- _Passage given_

===============

Important conclusions can also be revealed by comparing the search for unknown objects in the natural environment and the search for cause-and-effect relationships with the processes of text analysis by artificial intelligence systems.
The apparent difference between the natural environment and the text is the primitiveness of the relations between the elementary objects of the text symbols: for two symbols A and B, the relations are reduced to the order (A precedes B or vice versa). The differences from the natural environment are radical: first, the elementary relation for the text environment is one and only; secondly, there is no time. A remote analog of time can be considered the index of the current symbol in the whole sequence - but then the analog of the current situation in a natural environment that contains many objects is a single current symbol. An instantaneous situation in a natural environment is characterized by the relative position of many objects, their relative sizes, and there is nothing similar for a single symbol. There also is no division of situations into static and dynamic. As a result, an analog of the search for unknown spatial structures in a natural environment is the search for unknown chains of symbols, which is much simpler both due to discreteness and one-dimensionality.
At the same time, there is a commonality: unknown textual patterns of arbitrary length cannot be "calculated" as a result of a function with a fixed number of parameters either; using neural networks for text analysis faces the same problems as when analyzing situations in a natural environment.
SUMMATION
Detection of previously unknown objects in a natural environment requires a dynamic situation.
Dynamism can be created by the movement of the object controlled by the AGI system.
Detection of unknown objects and causal relationships cannot be reduced to calculating the value of a particular previously known function, as is the case when calculating velocity, volume, correlation, and so on; a search/construction of an invariant function is required, the structure and complexity of which are not known in advance.
Constructing an invariant function is a combinatorial task.
A neural network cannot perform the construction of an invariant function.
The text analysis is much simpler due to the one-dimensionality and the absence of time as a property of the "text environment".

===============

- _Provided material_

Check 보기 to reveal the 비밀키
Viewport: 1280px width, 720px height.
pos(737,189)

===============

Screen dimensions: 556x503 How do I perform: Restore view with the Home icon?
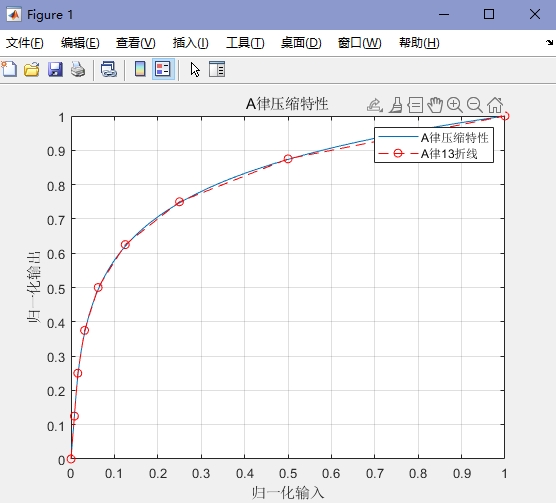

===============

- _Task_
Copy out the text on detecting unknown objects word for word, starting at the words "Dynamism can be" and ending after "known in advance.". Work from the text on detecting unknown objects alone, not from the lines.

- _Output_
Dynamism can be created by the movement of the object controlled by the AGI system.
Detection of unknown objects and causal relationships cannot be reduced to calculating the value of a particular previously known function, as is the case when calculating velocity, volume, correlation, and so on; a search/construction of an invariant function is required, the structure and complexity of which are not known in advance.